Boltzmann then understands that the entropy of a system is proportional to the logarithm of the number of these possible microscopic configurations. This mathematical approach explains why a gas spontaneously spreads throughout all available space: there are mathematically many more ways for molecules to occupy the entire volume than to remain confined in a corner. Nature does not “prefer” disorder; it simply follows the implacable laws of probability.

This probabilistic approach explains many daily phenomena that we do not pay attention to : why a broken vase never reconstitutes itself, why smoke disperses in the air without ever coming together, why time seems to flow in only one direction. The inexorable increase in entropy inscribes an arrow of time in the laws of physics, transforming it from a simple mathematical coordinate into a lived experience of change.

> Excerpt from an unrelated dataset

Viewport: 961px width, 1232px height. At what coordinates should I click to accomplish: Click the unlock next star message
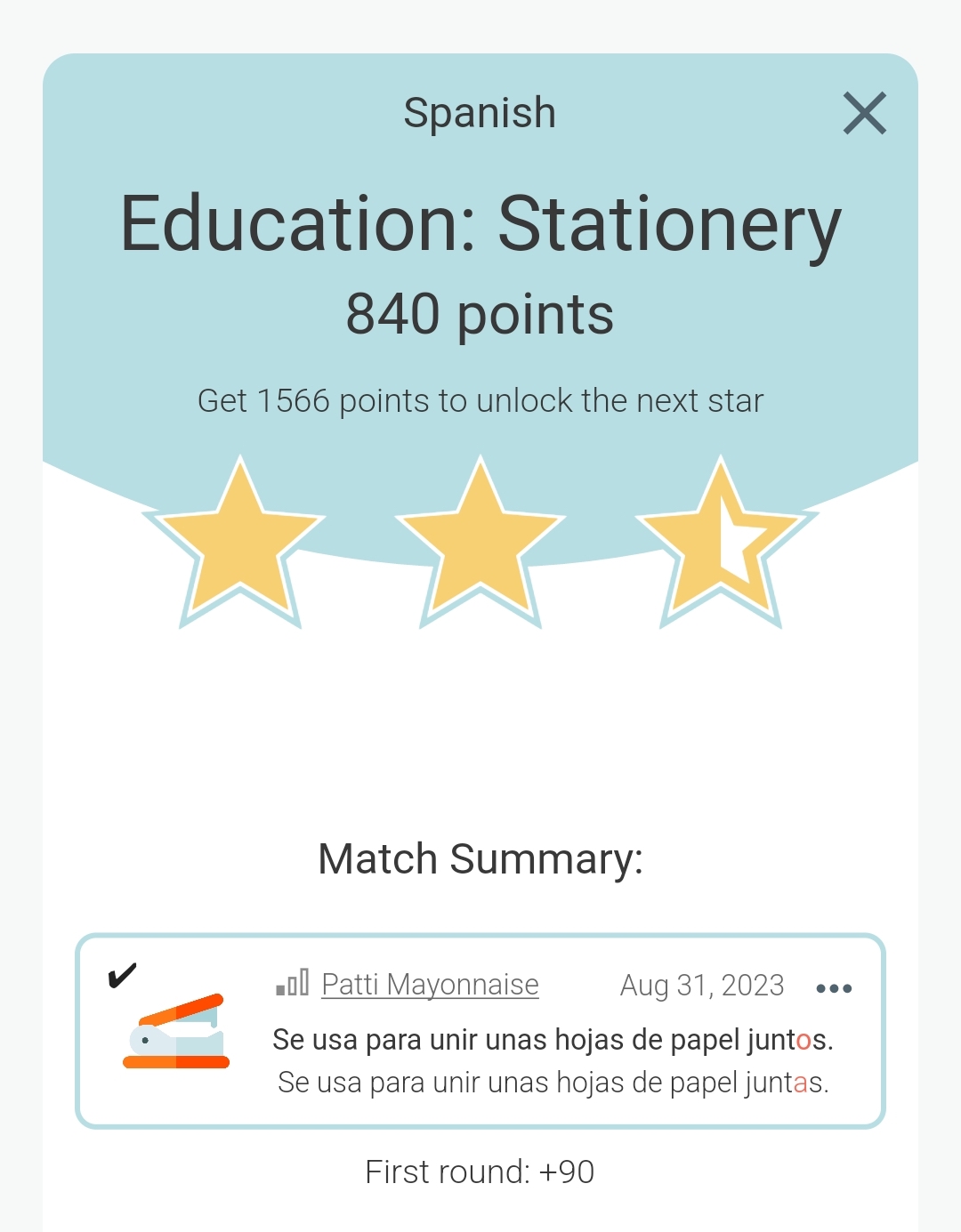click(x=480, y=401)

Time, fruit of our ignorance

It was in the secret laboratories of the Second World War that another discovery would revolutionize our understanding of entropy. Claude Shannon, a young mathematician working on the encryption of military communications, asks himself a seemingly simple question: how to measure the amount of information contained in a message ? Imagine a text where you have to guess each letter. The more predictable the text (like “ Hello Mrs “), the less new information it contains. Conversely, a completely random sequence of characters contains a maximum of information, because each letter is a real surprise.

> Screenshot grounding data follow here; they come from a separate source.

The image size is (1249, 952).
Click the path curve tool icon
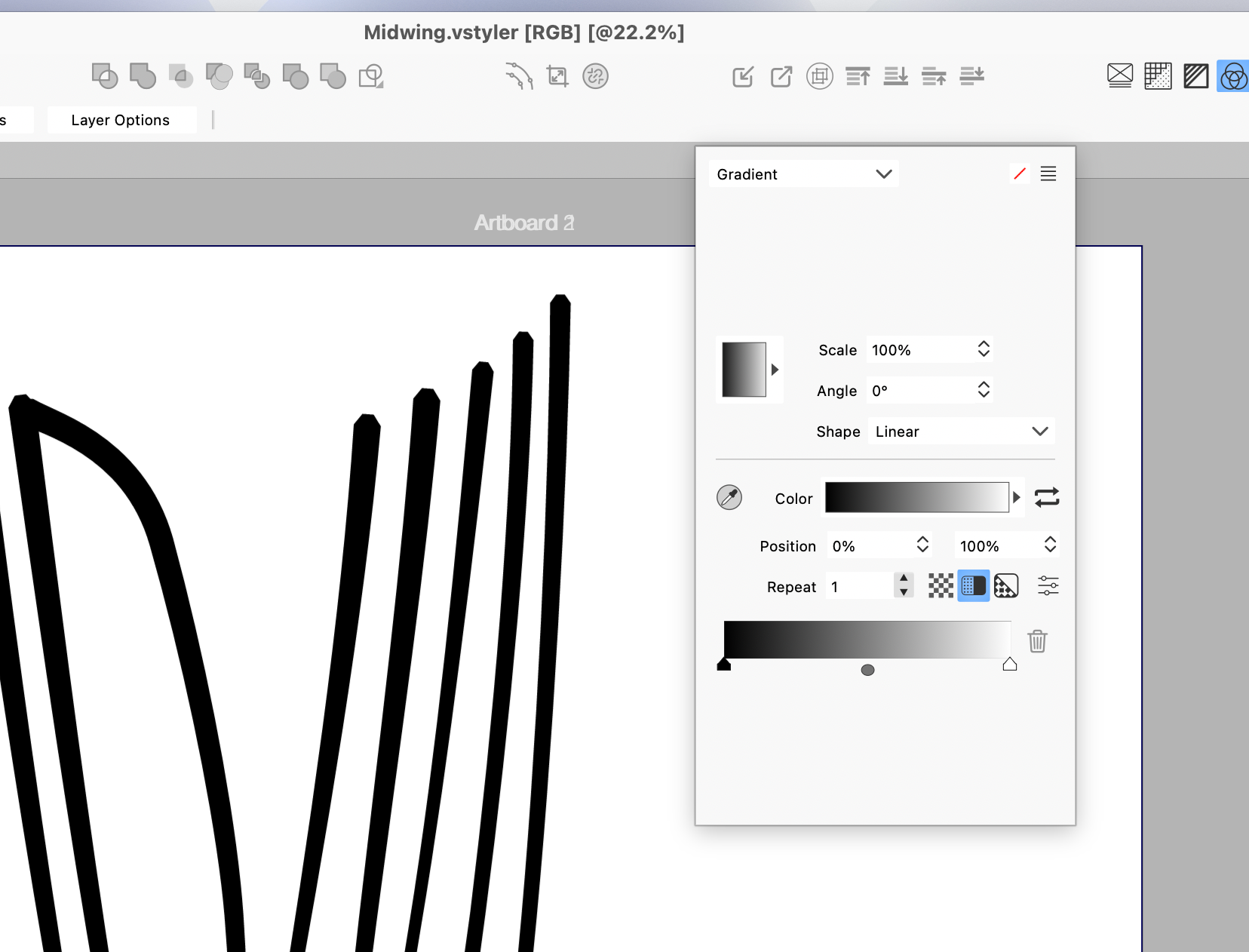(x=519, y=76)
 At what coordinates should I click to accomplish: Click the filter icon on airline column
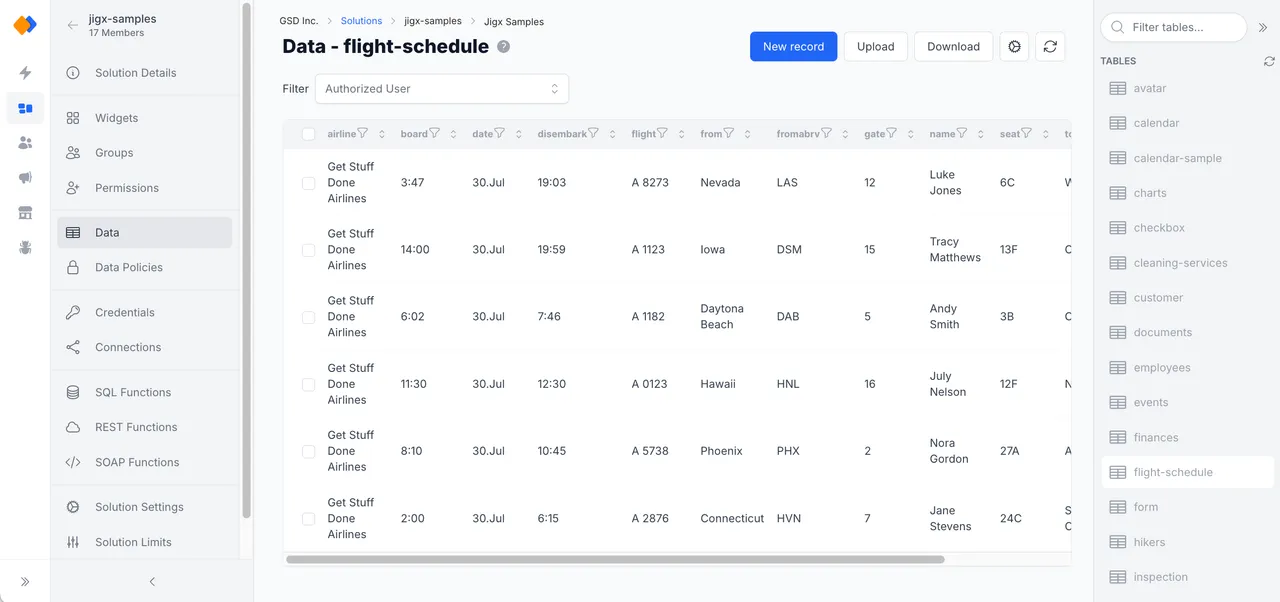pyautogui.click(x=363, y=134)
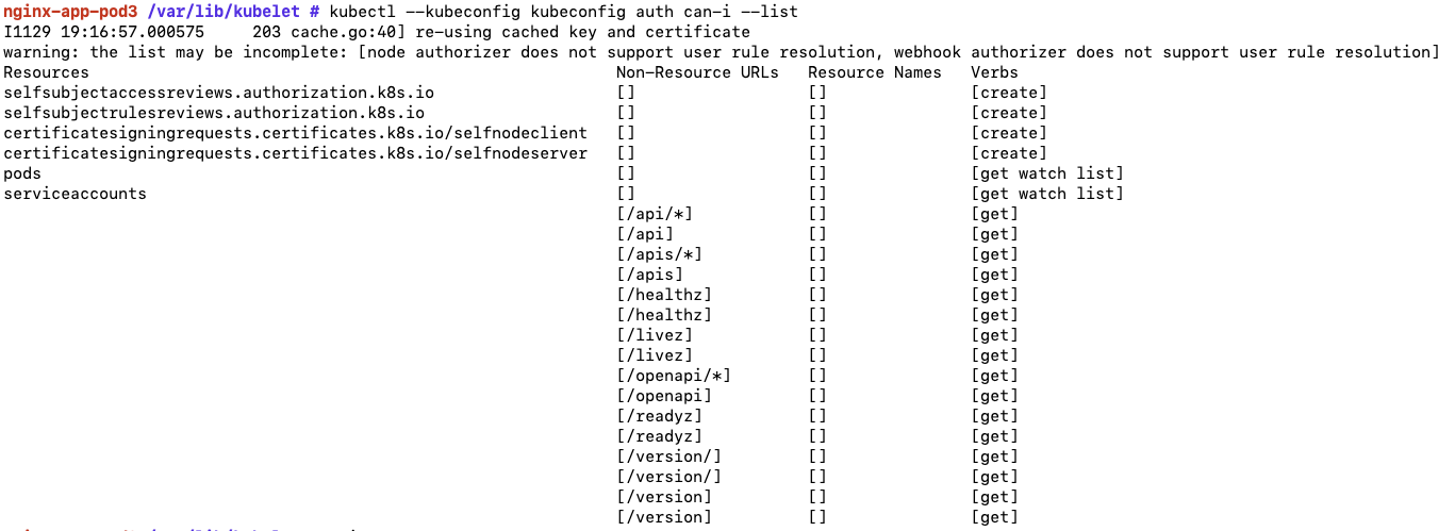Click the kubectl command text
Viewport: 1456px width, 532px height.
pos(562,12)
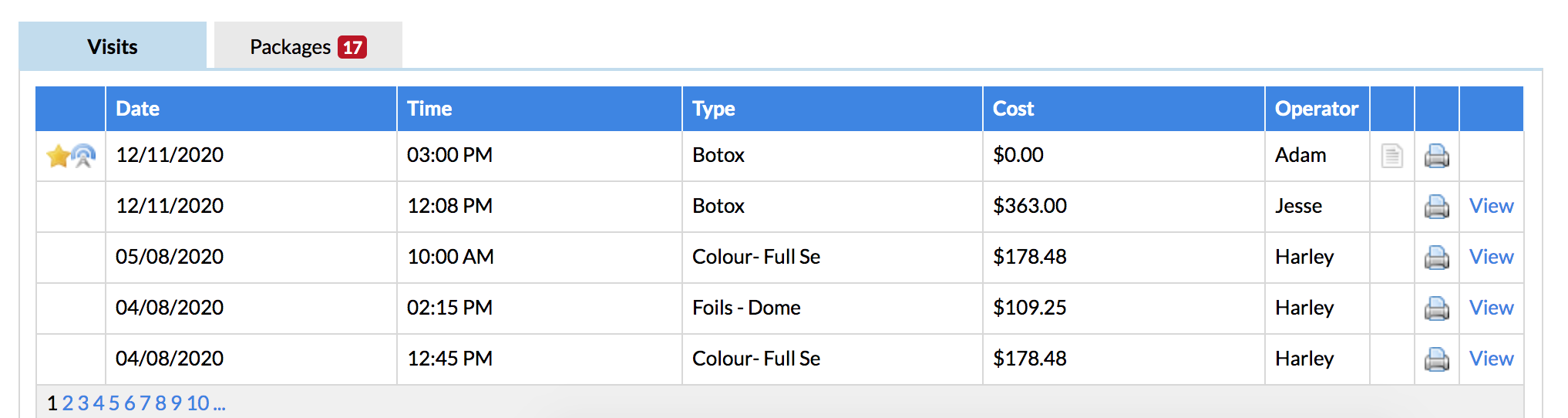The width and height of the screenshot is (1568, 418).
Task: View the 05/08/2020 Colour- Full Se visit
Action: tap(1491, 257)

Shannon developed a mathematical formula to quantify this “informational surprise.” And this is where a stunning coincidence occurs: its equation is strictly identical to that which Boltzmann had established for thermodynamic entropy. This similarity is no coincidence, but reveals a profound truth about the nature of entropy.

Let’s take a simple analogy: faced with a perfectly arranged bookshelf, we can easily describe the position of each book. But if the library is messy, we need a lot more information to describe the exact location of each item. Entropy thus measures our “organized ignorance” of the world.

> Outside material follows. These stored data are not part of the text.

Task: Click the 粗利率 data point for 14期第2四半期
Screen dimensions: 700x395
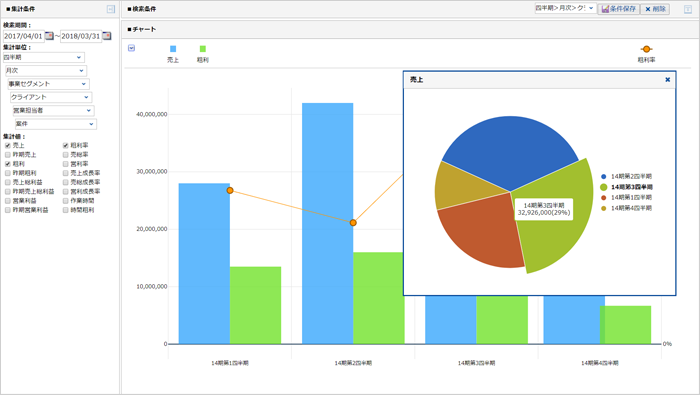Action: 353,222
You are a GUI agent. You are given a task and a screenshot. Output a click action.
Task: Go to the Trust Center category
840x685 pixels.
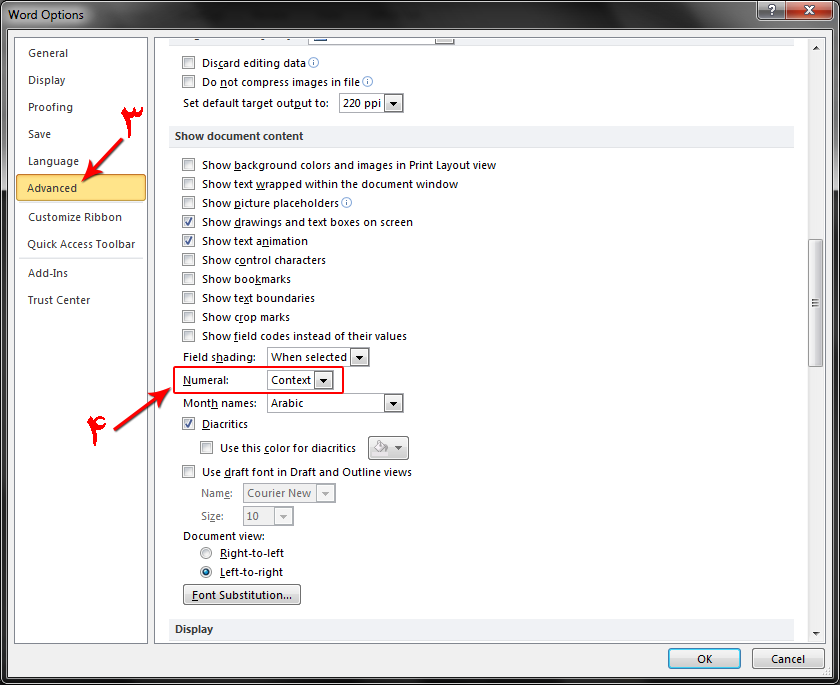coord(59,300)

Physicist Edwin Jaynes took this reasoning even further in the 1950s. When we measure the temperature of a room, we only have access to a rough average of the movement of billions of air molecules. Entropy quantifies our inevitable ignorance of microscopic details. If we observe a forest from an airplane, we can estimate its density, its dominant color, but we cannot distinguish each leaf, each branch or each insect. Entropy represents here the immense amount of information we lose when taking the big picture.

This revolutionary vision unified seemingly unrelated areas. In quantum mechanics, the fundamental impossibility of simultaneously knowing the position and velocity of a particle results in irreducible entropy. A black hole represents the extreme case: all the information about what falls into it becomes inaccessible to the outside observer, creating maximum entropy.

Even our brains, in processing information, generate heat – a direct manifestation of the link between information and energy. Our perception of the passing of time would thus be intimately linked to our inability to know everything and foresee everything.

Two hundred years after Carnot’s work, entropy continues to surprise us. This concept has proven to be a key to understanding the nature of a multitude of other fundamental questions. The inexorable increase in entropy is no longer seen as a cosmic curse, but as the very engine of our existence. In a perfectly ordered universe, no transformation would be possible. It is therefore the growing disorder that allows the emergence of complex structures, from stars to living beings. This disorder also reminds us that we are all ephemeral beings, destined to blend into the great cosmic chaos. So we might as well take advantage of it and live our existence to the fullest. !

  • Entropy, born from the reflections of Sadi Carnot, measures the inevitable transition from order to disorder in the universe.
  • This concept links probability, information and energy, explaining phenomena as varied as time, black holes or biological systems.
  • This universal phenomenon, the key to numerous transformations, is also the engine of complexity and of life itself.